* The records *
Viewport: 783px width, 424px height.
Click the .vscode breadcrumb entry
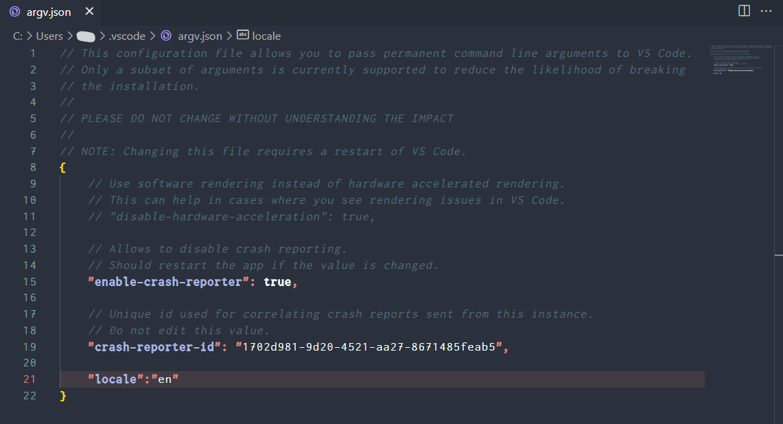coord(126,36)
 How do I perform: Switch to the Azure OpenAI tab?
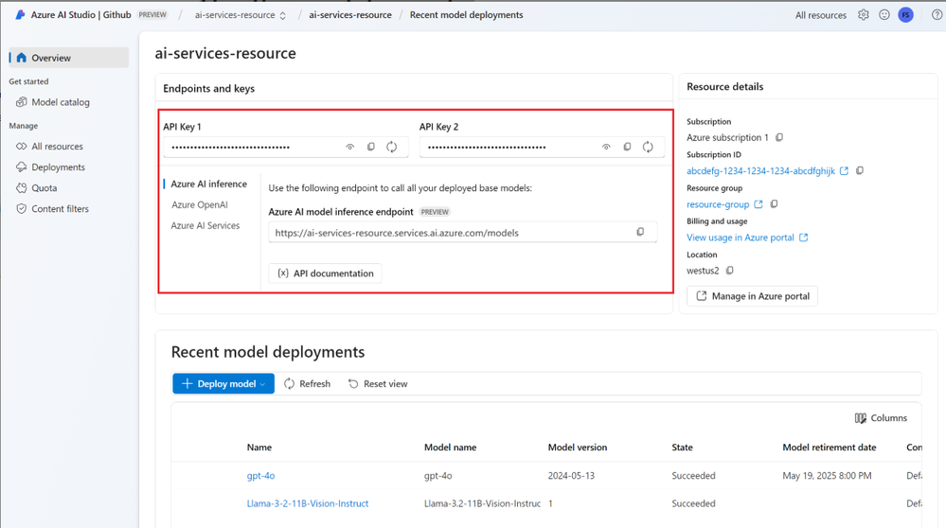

--

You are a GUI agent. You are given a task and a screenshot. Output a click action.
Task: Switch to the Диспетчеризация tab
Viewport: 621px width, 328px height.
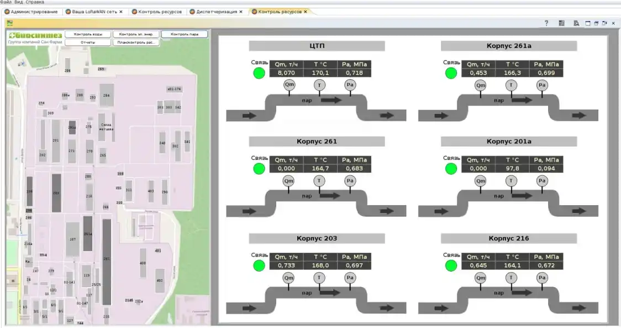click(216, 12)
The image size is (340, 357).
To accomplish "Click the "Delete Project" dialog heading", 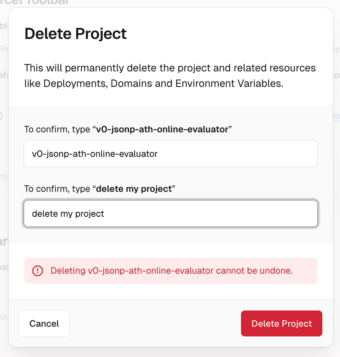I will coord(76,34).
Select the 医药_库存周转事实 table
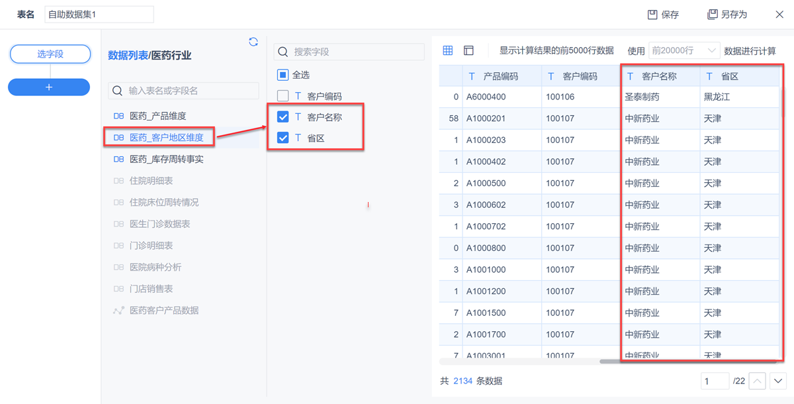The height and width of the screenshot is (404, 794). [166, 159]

* * *

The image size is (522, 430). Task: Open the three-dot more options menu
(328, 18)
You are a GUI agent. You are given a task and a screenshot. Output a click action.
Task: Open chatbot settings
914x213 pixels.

* Aim *
How would the records from the line with "Viewport: 783px width, 424px height." to the line with "How do I perform: Switch" read with "breadcrumb entry" changed to "breadcrumb item" and everything else left as it is? Omit the pictures from your answer.

* The reply *
Viewport: 783px width, 424px height.
Click the .vscode breadcrumb item
coord(126,36)
 How do I perform: Switch to the Azure OpenAI tab?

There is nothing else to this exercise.